What annoys me on an ongoing basis are the blatant examples of bad grammar and bad spelling in American merchandizing. Even multi-billion-dollar corporations are not exempt from faulty syntax. I’ll list the ones I just find to be like fingernails on the chalk board:

>> Microsoft Windows. When the blue “start” screen displays, the user sees “Windows is Starting Up”. Shouldn’t it simply be “Windows is Starting”? After all, the computer isn’t actually going anywhere (up or down).

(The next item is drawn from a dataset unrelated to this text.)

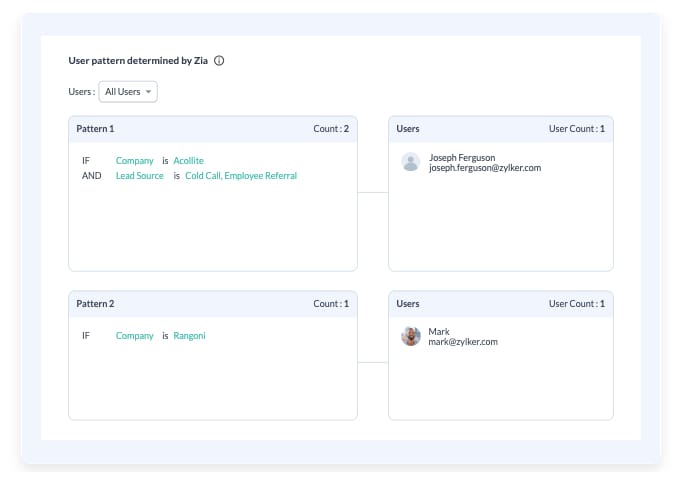Click Count : 1 in Pattern 2
Viewport: 678px width, 482px height.
[330, 304]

>> Rite Aid. This is a pharmacy (chemist, for you Brits). And yet, “rite” means “ritual”. So going into “Rite Aid”, shouldn’t we be able to find chalices, crosses, Stars of David, Korans, Bibles, incense censers, cloaks, bells, and candles? How about “Right Aid”, guys?

>> Nite, Lite, Rite, Tite, et al. I am dreading the day that these truncated words actually become accepted as standard syntax. Let’s face it: you’re only saving one character space by converting “night” into “nite”. Sure, you’re cutting out the “gh”, but you’re gaining an “e”. To me, these truncated spellings aren’t “with it”, “modern”, or “cool”. To me, it just looks cheap and lazy.

>> “Kwik” and “Kool”, and other “K” words. When I see advertisers hawk their “Kwik Kopies” or their “Kool Menthol Cigarettes”, I just cringe. The existence of a brand of cigarettes called “Kool” is reason enough to never stop smoking. As for “Kwik Kopies”, if they’re in such a hurry that they can’t afford time for the “c” to return “Kwik” to “Quick”, then they don’t have time for me as a customer!

>> “Must of” instead of “must have”. I kid you not that I have seen this error in the employee handbooks of billion-dollar companies. It’s obvious that the writer is thinking of the contraction “must’ve”, but actually spelled it “must of”. It just chills my soul to think that there are highly paid HR professionals still making this mistake.

>> “z” as a plural indicator. I absolutely refuse to deal with any merchant that uses “trash-English” like “savingz”, or worse, “$avingz”. But I’ve seen “carz”, “phonez”, “Prepaid Cardz”, and other abominations on high, bright banners. The day that “savingz” becomes a proper word is they day that the American English dictionary will have to be euthanized for its own good.

>> “Ain’t Got No”. I swear to God that I have seen the phrase “ain’t got no” in advertising. The radio station at work has some car ad that plays five or six times per day. Their tag line is “You ain’t got no money down? You ain’t got no credit? C’mon down! Your JOB’S your CREDIT!” I could simplify it and make it more dignified, by suggesting, “If you don’t have good credit, but you’re gainfully employed, we can sell you a car!” Isn’t that much better? Of course, if I saw the ad in print instead of hearing it on the radio, it would probably read, “Yoo ain’t gott know monnie down?! Yoo ain’t got no Kredit?!! C’mon down!!! Your JOBZ you’re KREDIT!”

>> Which brings me to “Your”, “You’re”, There”, “Their”, “They’re”, et al. I’ve seen these word confusions so many times in print that I firmly believe that some merchants should only advertise on radio.

>> Too much punctuation. What badly written ad would be complete without phrases that end in “?!”, “!!”, or even “!!!!!!!!!”? But fear not: you’ll never see the poor, misunderstood semi-colon in print; people just don’t know how to use this symbol anymore.